To this end, we gathered the service-related rooms in a central, reinforced-concrete core and arranged the visitor lounge and dining rooms around the core on a circular plan open to the exterior. Surrounding the building with a tranquil reflecting pool, resonant with nearby Lake Sayama, we located the parking and other miscellaneous functions out of view.
Finally, erecting a delicate ring of slender, solid steel pillars and beams, we placed a wood roof frame, as if floating, above it. The roof, with an eave height of 1.35m, is like a wide brim hat.
As a result, the building offers two different landscape views, depending on the user’s posture (sitting or standing).
For people standing, it is an introspective space for gazing on nature indirectly, in the reflections of sky and greenery in the pool, and in the pool reflections striking the ceiling. The large roof beams, descending to the exterior pool, induce visitors to move toward the windows.
There, a leather-upholstered bench is built into the wall under the window, and the visitors, in response to the lowness of the ceiling, unconsciously lower themselves onto the bench. The building thus tells visitors, “Sit and rest a while before you leave.” The moment they sit, the Sayama hills and forests come into view, under the eaves, and the city appears in the distance.

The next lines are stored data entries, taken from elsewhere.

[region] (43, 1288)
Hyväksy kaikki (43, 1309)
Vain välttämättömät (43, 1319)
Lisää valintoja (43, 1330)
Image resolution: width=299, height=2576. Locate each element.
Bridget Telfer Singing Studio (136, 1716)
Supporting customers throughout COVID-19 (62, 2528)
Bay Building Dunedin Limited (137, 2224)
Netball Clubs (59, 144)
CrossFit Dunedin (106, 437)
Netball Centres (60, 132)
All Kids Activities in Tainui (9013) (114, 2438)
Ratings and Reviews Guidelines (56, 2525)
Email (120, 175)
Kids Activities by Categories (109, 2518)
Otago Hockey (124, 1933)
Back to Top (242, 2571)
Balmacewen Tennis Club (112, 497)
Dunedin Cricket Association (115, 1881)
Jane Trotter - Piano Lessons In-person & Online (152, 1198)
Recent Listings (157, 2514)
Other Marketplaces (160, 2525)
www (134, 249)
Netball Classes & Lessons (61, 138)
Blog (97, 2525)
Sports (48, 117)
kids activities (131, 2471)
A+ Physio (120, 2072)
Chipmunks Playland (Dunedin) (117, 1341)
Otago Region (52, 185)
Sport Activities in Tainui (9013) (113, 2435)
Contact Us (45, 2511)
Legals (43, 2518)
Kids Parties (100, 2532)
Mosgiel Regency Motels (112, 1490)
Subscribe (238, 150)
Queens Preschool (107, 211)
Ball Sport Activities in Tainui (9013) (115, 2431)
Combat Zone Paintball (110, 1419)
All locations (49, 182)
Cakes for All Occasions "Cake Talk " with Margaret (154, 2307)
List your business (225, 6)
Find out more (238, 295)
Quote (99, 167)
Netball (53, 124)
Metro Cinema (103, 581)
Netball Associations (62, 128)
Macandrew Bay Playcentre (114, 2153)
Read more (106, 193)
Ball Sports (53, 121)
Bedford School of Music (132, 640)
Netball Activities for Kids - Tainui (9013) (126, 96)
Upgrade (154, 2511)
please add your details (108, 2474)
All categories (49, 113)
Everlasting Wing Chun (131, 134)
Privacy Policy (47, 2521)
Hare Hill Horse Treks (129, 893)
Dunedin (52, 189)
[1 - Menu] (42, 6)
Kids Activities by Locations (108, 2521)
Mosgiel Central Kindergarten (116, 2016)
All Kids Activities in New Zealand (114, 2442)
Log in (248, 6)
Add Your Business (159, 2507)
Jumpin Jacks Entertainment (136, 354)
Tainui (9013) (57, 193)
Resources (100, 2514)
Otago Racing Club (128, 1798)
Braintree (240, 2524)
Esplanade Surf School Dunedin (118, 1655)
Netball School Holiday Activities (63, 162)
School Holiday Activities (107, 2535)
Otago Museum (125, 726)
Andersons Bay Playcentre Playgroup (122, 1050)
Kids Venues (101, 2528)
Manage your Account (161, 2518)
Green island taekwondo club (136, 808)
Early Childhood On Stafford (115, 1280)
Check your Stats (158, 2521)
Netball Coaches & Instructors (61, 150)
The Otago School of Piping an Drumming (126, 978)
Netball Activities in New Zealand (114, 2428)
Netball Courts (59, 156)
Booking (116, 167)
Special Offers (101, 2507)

Outside, the community of the living presents a contrast with the quiet forest, where the deceased rest. Winds play on the green reflections in the pool. Inside, visitors feel enveloped in the gentle warmth of wood beams, close enough to touch. Lifting their head to follow the lines of the beams, they see the sky beyond tree-filtered sunlight. While absorbed in Sayama’s beautiful natural surroundings, they remember the deceased. In this space, the wood frame is always intimately near, guiding people in their behavior or, to the contrary, responding to it.